Put every line of the material into a numbered list, leaving out the blank lines.

※ ※ ※

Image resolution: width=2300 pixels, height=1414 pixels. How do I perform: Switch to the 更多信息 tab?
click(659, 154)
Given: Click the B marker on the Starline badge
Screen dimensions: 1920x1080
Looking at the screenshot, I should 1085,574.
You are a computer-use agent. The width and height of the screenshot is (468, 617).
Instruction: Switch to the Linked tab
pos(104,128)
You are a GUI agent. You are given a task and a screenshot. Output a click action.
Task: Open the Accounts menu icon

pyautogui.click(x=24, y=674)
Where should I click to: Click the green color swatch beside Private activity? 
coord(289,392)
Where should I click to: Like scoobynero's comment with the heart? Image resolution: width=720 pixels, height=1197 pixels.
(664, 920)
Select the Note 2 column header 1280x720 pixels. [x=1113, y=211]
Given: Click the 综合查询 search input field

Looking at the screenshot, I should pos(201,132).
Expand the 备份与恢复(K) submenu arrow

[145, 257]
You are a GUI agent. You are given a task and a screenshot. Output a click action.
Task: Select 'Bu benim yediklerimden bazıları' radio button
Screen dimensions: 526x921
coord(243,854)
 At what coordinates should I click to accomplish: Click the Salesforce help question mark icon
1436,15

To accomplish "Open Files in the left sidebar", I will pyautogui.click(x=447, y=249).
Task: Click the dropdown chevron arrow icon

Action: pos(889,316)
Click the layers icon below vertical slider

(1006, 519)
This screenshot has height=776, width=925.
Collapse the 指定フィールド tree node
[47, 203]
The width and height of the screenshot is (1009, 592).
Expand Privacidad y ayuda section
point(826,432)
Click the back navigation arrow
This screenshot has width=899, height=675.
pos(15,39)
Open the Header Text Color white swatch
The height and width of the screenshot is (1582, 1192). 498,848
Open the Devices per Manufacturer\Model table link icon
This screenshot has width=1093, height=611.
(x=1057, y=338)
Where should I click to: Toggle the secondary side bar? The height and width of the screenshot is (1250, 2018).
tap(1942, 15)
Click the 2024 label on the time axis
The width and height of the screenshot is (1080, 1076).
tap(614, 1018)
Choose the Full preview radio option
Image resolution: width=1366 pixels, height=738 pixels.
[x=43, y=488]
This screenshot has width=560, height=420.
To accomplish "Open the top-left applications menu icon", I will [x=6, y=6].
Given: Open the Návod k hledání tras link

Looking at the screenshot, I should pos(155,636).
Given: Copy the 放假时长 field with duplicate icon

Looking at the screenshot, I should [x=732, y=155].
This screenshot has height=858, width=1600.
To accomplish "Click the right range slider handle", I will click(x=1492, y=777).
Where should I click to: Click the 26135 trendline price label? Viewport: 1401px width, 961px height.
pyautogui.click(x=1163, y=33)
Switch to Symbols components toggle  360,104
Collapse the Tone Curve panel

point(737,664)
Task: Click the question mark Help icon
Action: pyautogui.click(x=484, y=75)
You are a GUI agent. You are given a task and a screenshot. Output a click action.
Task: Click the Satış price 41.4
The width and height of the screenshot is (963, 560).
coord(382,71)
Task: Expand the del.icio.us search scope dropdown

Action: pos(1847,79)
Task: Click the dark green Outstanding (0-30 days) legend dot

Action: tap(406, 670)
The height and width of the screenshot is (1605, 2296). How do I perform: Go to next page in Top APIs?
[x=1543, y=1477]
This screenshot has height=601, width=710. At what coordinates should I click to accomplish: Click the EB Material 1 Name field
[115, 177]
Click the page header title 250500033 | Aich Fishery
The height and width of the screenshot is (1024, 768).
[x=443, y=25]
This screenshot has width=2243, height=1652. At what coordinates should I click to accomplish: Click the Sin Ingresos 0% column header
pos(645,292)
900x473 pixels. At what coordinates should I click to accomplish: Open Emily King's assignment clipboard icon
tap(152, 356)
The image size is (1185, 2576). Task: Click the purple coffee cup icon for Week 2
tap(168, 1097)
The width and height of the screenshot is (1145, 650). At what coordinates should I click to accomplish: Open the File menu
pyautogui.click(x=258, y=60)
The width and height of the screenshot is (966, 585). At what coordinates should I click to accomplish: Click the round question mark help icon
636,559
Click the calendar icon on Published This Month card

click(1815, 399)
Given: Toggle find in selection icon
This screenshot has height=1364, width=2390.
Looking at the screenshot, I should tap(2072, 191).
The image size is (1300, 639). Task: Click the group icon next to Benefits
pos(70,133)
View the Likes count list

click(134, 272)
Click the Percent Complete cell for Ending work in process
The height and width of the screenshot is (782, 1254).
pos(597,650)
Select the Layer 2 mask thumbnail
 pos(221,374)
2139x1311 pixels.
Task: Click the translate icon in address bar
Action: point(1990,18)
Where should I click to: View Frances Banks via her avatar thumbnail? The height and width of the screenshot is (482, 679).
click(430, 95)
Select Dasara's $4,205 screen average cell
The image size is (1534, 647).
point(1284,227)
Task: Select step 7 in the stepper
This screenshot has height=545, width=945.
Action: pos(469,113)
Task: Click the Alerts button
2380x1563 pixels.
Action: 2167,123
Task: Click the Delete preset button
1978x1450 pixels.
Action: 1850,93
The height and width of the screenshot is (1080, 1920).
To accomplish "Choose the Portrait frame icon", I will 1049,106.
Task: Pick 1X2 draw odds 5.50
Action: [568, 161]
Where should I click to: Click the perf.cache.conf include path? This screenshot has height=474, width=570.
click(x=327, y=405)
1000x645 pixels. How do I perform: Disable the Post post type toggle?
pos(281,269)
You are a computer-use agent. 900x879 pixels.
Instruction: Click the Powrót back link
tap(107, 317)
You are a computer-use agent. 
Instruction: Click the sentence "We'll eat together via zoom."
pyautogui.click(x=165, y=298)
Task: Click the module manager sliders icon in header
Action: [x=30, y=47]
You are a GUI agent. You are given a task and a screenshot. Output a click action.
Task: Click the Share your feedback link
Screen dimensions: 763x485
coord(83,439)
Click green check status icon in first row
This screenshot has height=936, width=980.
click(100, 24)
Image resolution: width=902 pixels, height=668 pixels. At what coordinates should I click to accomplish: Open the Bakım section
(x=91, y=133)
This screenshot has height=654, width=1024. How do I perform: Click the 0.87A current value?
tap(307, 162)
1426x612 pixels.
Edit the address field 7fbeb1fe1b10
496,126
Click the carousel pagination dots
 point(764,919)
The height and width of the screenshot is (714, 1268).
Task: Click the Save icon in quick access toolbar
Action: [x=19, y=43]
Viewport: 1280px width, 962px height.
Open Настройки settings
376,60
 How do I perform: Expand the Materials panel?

※ ※ ※

**Output below**
1. Image resolution: width=2300 pixels, height=1414 pixels. How do I perform: Switch to the 更多信息 tab?
2. click(659, 154)
3. Given: Click the B marker on the Starline badge
4. Screen dimensions: 1920x1080
5. Looking at the screenshot, I should 1085,574.
6. You are a computer-use agent. The width and height of the screenshot is (468, 617).
7. Instruction: Switch to the Linked tab
8. pos(104,128)
9. You are a GUI agent. You are given a task and a screenshot. Output a click action.
10. Task: Open the Accounts menu icon
11. pyautogui.click(x=24, y=674)
12. Where should I click to: Click the green color swatch beside Private activity? 
13. coord(289,392)
14. Where should I click to: Like scoobynero's comment with the heart? Image resolution: width=720 pixels, height=1197 pixels.
15. (664, 920)
16. Select the Note 2 column header 1280x720 pixels. [x=1113, y=211]
17. Given: Click the 综合查询 search input field
18. Looking at the screenshot, I should pos(201,132).
19. Expand the 备份与恢复(K) submenu arrow
20. [145, 257]
21. You are a GUI agent. You are given a task and a screenshot. Output a click action.
22. Task: Select 'Bu benim yediklerimden bazıları' radio button
23. Screen dimensions: 526x921
24. coord(243,854)
25.  At what coordinates should I click to accomplish: Click the Salesforce help question mark icon
26. 1436,15
27. To accomplish "Open Files in the left sidebar", I will pyautogui.click(x=447, y=249).
28. Task: Click the dropdown chevron arrow icon
29. Action: pos(889,316)
30. Click the layers icon below vertical slider
31. (1006, 519)
32. This screenshot has height=776, width=925.
33. Collapse the 指定フィールド tree node
34. [47, 203]
35. The width and height of the screenshot is (1009, 592).
36. Expand Privacidad y ayuda section
37. point(826,432)
38. Click the back navigation arrow
39. This screenshot has width=899, height=675.
40. pos(15,39)
41. Open the Header Text Color white swatch
42. The height and width of the screenshot is (1582, 1192). 498,848
43. Open the Devices per Manufacturer\Model table link icon
44. This screenshot has width=1093, height=611.
45. (x=1057, y=338)
46. Where should I click to: Toggle the secondary side bar? The height and width of the screenshot is (1250, 2018).
47. tap(1942, 15)
48. Click the 2024 label on the time axis
49. The width and height of the screenshot is (1080, 1076).
50. tap(614, 1018)
51. Choose the Full preview radio option
52. Image resolution: width=1366 pixels, height=738 pixels.
53. [x=43, y=488]
54. This screenshot has width=560, height=420.
55. To accomplish "Open the top-left applications menu icon", I will [x=6, y=6].
56. Given: Open the Návod k hledání tras link
57. Looking at the screenshot, I should pos(155,636).
58. Given: Copy the 放假时长 field with duplicate icon
59. Looking at the screenshot, I should [x=732, y=155].
60. This screenshot has height=858, width=1600.
61. To accomplish "Click the right range slider handle", I will click(x=1492, y=777).
62. Where should I click to: Click the 26135 trendline price label? Viewport: 1401px width, 961px height.
63. pyautogui.click(x=1163, y=33)
64. Switch to Symbols components toggle  360,104
65. Collapse the Tone Curve panel
66. point(737,664)
67. Task: Click the question mark Help icon
68. Action: pyautogui.click(x=484, y=75)
69. You are a GUI agent. You are given a task and a screenshot. Output a click action.
70. Task: Click the Satış price 41.4
71. The width and height of the screenshot is (963, 560).
72. coord(382,71)
73. Task: Expand the del.icio.us search scope dropdown
74. Action: pos(1847,79)
75. Task: Click the dark green Outstanding (0-30 days) legend dot
76. Action: tap(406, 670)
77. The height and width of the screenshot is (1605, 2296). How do I perform: Go to next page in Top APIs?
78. [x=1543, y=1477]
79. This screenshot has height=601, width=710. At what coordinates should I click to accomplish: Click the EB Material 1 Name field
80. [115, 177]
81. Click the page header title 250500033 | Aich Fishery
82. The height and width of the screenshot is (1024, 768).
83. [x=443, y=25]
84. This screenshot has width=2243, height=1652. At what coordinates should I click to accomplish: Click the Sin Ingresos 0% column header
85. pos(645,292)
86. 900x473 pixels. At what coordinates should I click to accomplish: Open Emily King's assignment clipboard icon
87. tap(152, 356)
88. The image size is (1185, 2576). Task: Click the purple coffee cup icon for Week 2
89. tap(168, 1097)
90. The width and height of the screenshot is (1145, 650). At what coordinates should I click to accomplish: Open the File menu
91. pyautogui.click(x=258, y=60)
92. The width and height of the screenshot is (966, 585). At what coordinates should I click to accomplish: Click the round question mark help icon
93. 636,559
94. Click the calendar icon on Published This Month card
95. click(1815, 399)
96. Given: Toggle find in selection icon
97. This screenshot has height=1364, width=2390.
98. Looking at the screenshot, I should tap(2072, 191).
99. The image size is (1300, 639). Task: Click the group icon next to Benefits
100. pos(70,133)
101. View the Likes count list
102. click(134, 272)
103. Click the Percent Complete cell for Ending work in process
104. The height and width of the screenshot is (782, 1254).
105. pos(597,650)
106. Select the Layer 2 mask thumbnail
107.  pos(221,374)
108. 2139x1311 pixels.
109. Task: Click the translate icon in address bar
110. Action: point(1990,18)
111. Where should I click to: View Frances Banks via her avatar thumbnail? The height and width of the screenshot is (482, 679).
112. click(430, 95)
113. Select Dasara's $4,205 screen average cell
114. The image size is (1534, 647).
115. point(1284,227)
116. Task: Select step 7 in the stepper
117. This screenshot has height=545, width=945.
118. Action: pos(469,113)
119. Task: Click the Alerts button
120. 2380x1563 pixels.
121. Action: 2167,123
122. Task: Click the Delete preset button
123. 1978x1450 pixels.
124. Action: 1850,93
125. The height and width of the screenshot is (1080, 1920).
126. To accomplish "Choose the Portrait frame icon", I will 1049,106.
127. Task: Pick 1X2 draw odds 5.50
128. Action: [568, 161]
129. Where should I click to: Click the perf.cache.conf include path? This screenshot has height=474, width=570.
130. click(x=327, y=405)
131. 1000x645 pixels. How do I perform: Disable the Post post type toggle?
132. pos(281,269)
133. You are a computer-use agent. 900x879 pixels.
134. Instruction: Click the Powrót back link
135. tap(107, 317)
136. You are a computer-use agent. 
137. Instruction: Click the sentence "We'll eat together via zoom."
138. pyautogui.click(x=165, y=298)
139. Task: Click the module manager sliders icon in header
140. Action: [x=30, y=47]
141. You are a GUI agent. You are given a task and a screenshot. Output a click action.
142. Task: Click the Share your feedback link
143. Screen dimensions: 763x485
144. coord(83,439)
145. Click green check status icon in first row
146. This screenshot has height=936, width=980.
147. click(100, 24)
148. Image resolution: width=902 pixels, height=668 pixels. At what coordinates should I click to accomplish: Open the Bakım section
149. (x=91, y=133)
150. This screenshot has height=654, width=1024. How do I perform: Click the 0.87A current value?
151. tap(307, 162)
152. 1426x612 pixels.
153. Edit the address field 7fbeb1fe1b10
154. 496,126
155. Click the carousel pagination dots
156.  point(764,919)
157. The height and width of the screenshot is (714, 1268).
158. Task: Click the Save icon in quick access toolbar
159. Action: [x=19, y=43]
160. Viewport: 1280px width, 962px height.
161. Open Настройки settings
162. 376,60
163.  How do I perform: Expand the Materials panel?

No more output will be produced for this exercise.